[Stored data entries]
[Start of Attachment]

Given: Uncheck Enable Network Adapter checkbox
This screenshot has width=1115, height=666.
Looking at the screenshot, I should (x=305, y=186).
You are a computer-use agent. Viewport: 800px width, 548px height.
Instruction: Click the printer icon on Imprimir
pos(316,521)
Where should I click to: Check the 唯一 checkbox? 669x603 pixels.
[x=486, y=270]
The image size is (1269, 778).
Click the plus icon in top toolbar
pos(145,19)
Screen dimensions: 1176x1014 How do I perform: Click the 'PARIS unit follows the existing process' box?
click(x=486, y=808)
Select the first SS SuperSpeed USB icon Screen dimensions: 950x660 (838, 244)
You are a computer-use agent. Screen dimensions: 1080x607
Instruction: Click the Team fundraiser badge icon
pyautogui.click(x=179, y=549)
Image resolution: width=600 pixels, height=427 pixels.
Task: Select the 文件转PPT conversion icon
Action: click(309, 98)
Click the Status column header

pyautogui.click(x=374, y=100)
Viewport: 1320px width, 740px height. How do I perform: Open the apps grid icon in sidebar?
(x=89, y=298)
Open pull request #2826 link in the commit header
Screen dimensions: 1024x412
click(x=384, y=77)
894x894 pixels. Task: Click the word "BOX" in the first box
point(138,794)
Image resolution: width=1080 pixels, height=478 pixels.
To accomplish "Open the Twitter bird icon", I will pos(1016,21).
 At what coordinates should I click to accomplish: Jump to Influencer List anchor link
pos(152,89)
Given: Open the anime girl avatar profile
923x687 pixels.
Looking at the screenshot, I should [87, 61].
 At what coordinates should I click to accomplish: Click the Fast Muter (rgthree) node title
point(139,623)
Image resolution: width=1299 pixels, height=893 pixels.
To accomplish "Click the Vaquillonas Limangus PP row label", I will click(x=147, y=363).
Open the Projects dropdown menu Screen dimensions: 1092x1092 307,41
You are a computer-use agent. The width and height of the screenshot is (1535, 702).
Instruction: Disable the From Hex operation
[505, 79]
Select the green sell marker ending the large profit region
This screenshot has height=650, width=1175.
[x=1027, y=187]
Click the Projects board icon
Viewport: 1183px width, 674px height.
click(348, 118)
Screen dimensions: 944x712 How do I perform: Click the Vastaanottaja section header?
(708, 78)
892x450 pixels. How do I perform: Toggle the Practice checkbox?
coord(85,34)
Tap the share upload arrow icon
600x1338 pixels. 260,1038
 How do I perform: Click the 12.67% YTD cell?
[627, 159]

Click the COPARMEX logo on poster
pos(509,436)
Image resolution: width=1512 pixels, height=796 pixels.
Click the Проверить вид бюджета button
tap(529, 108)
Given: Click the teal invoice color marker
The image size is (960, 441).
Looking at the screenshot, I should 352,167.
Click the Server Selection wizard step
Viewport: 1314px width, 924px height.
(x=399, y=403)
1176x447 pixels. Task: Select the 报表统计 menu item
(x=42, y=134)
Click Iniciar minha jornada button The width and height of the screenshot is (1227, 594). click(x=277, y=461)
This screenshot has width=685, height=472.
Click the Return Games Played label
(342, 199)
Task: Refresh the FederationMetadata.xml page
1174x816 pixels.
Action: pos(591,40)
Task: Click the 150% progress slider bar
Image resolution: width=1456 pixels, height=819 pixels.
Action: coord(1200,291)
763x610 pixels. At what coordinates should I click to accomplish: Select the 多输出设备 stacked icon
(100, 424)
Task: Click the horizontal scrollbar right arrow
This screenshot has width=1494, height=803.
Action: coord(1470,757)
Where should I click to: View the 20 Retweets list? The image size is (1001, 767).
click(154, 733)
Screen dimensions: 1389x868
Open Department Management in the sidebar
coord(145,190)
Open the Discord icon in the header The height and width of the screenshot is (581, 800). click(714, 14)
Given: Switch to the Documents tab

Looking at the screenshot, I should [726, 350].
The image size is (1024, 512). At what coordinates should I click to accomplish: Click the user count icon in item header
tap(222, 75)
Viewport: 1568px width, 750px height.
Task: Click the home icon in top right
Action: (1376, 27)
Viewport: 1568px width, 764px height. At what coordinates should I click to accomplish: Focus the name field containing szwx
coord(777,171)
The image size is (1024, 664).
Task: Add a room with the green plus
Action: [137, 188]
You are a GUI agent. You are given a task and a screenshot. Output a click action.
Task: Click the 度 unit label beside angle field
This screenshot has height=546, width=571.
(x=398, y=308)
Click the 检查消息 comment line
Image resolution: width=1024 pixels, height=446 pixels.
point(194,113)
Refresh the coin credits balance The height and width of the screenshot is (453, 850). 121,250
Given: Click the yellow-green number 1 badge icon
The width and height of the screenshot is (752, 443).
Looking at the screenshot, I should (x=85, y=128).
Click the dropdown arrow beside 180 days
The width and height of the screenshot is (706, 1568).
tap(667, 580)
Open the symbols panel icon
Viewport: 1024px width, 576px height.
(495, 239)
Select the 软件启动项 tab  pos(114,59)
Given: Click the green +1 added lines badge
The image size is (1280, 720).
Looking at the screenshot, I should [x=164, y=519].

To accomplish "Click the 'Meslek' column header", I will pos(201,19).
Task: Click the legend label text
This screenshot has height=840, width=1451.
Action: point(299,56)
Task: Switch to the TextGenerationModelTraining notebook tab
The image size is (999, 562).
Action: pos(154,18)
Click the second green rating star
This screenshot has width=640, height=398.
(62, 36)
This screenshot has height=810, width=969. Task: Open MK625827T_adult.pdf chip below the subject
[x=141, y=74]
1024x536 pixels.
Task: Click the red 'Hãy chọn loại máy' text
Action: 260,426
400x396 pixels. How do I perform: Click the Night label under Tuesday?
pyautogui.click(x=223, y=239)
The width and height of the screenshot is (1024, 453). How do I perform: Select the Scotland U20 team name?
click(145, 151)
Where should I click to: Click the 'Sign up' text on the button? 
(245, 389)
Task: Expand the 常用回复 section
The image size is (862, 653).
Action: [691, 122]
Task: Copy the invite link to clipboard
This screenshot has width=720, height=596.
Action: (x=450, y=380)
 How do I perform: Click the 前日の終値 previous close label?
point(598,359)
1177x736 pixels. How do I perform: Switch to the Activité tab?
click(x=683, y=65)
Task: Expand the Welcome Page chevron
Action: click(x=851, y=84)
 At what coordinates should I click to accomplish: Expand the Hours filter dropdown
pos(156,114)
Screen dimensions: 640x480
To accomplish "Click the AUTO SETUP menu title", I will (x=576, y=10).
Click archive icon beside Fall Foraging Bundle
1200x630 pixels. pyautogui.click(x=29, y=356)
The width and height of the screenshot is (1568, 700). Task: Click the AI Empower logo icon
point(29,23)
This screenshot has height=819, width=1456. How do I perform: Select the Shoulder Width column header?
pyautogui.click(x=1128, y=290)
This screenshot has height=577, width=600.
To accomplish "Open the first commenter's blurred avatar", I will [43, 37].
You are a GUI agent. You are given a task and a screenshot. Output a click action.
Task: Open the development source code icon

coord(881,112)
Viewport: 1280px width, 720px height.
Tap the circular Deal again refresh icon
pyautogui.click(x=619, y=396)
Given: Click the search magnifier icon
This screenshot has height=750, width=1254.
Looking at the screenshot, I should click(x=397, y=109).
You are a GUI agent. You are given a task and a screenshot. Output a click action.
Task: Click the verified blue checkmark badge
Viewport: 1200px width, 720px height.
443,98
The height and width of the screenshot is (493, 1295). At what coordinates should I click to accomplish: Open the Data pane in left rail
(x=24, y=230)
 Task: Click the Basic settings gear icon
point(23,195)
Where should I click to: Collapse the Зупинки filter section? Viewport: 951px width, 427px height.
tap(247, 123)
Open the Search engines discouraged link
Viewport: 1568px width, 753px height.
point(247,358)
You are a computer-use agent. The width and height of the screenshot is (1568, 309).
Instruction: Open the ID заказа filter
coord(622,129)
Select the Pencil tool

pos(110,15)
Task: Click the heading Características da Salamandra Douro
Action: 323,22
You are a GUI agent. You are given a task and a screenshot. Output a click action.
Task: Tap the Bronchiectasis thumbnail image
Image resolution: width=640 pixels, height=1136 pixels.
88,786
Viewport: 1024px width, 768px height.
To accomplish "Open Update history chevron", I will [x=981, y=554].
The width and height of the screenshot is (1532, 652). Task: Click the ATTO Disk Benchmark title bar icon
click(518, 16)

[End of Attachment]

> **Exercise aim**
Give back the records word for word. Start at the first line, end at the line containing "Select the green", and include both.

> **Solution below**
Given: Uncheck Enable Network Adapter checkbox
This screenshot has width=1115, height=666.
Looking at the screenshot, I should (x=305, y=186).
You are a computer-use agent. Viewport: 800px width, 548px height.
Instruction: Click the printer icon on Imprimir
pos(316,521)
Where should I click to: Check the 唯一 checkbox? 669x603 pixels.
[x=486, y=270]
The image size is (1269, 778).
Click the plus icon in top toolbar
pos(145,19)
Screen dimensions: 1176x1014 How do I perform: Click the 'PARIS unit follows the existing process' box?
click(x=486, y=808)
Select the first SS SuperSpeed USB icon Screen dimensions: 950x660 (838, 244)
You are a computer-use agent. Screen dimensions: 1080x607
Instruction: Click the Team fundraiser badge icon
pyautogui.click(x=179, y=549)
Image resolution: width=600 pixels, height=427 pixels.
Task: Select the 文件转PPT conversion icon
Action: click(309, 98)
Click the Status column header

pyautogui.click(x=374, y=100)
Viewport: 1320px width, 740px height. How do I perform: Open the apps grid icon in sidebar?
(x=89, y=298)
Open pull request #2826 link in the commit header
Screen dimensions: 1024x412
click(x=384, y=77)
894x894 pixels. Task: Click the word "BOX" in the first box
point(138,794)
Image resolution: width=1080 pixels, height=478 pixels.
To accomplish "Open the Twitter bird icon", I will pos(1016,21).
 At what coordinates should I click to accomplish: Jump to Influencer List anchor link
pos(152,89)
Given: Open the anime girl avatar profile
923x687 pixels.
Looking at the screenshot, I should [87, 61].
 At what coordinates should I click to accomplish: Click the Fast Muter (rgthree) node title
point(139,623)
Image resolution: width=1299 pixels, height=893 pixels.
To accomplish "Click the Vaquillonas Limangus PP row label", I will click(x=147, y=363).
Open the Projects dropdown menu Screen dimensions: 1092x1092 307,41
You are a computer-use agent. The width and height of the screenshot is (1535, 702).
Instruction: Disable the From Hex operation
[505, 79]
Select the green sell marker ending the large profit region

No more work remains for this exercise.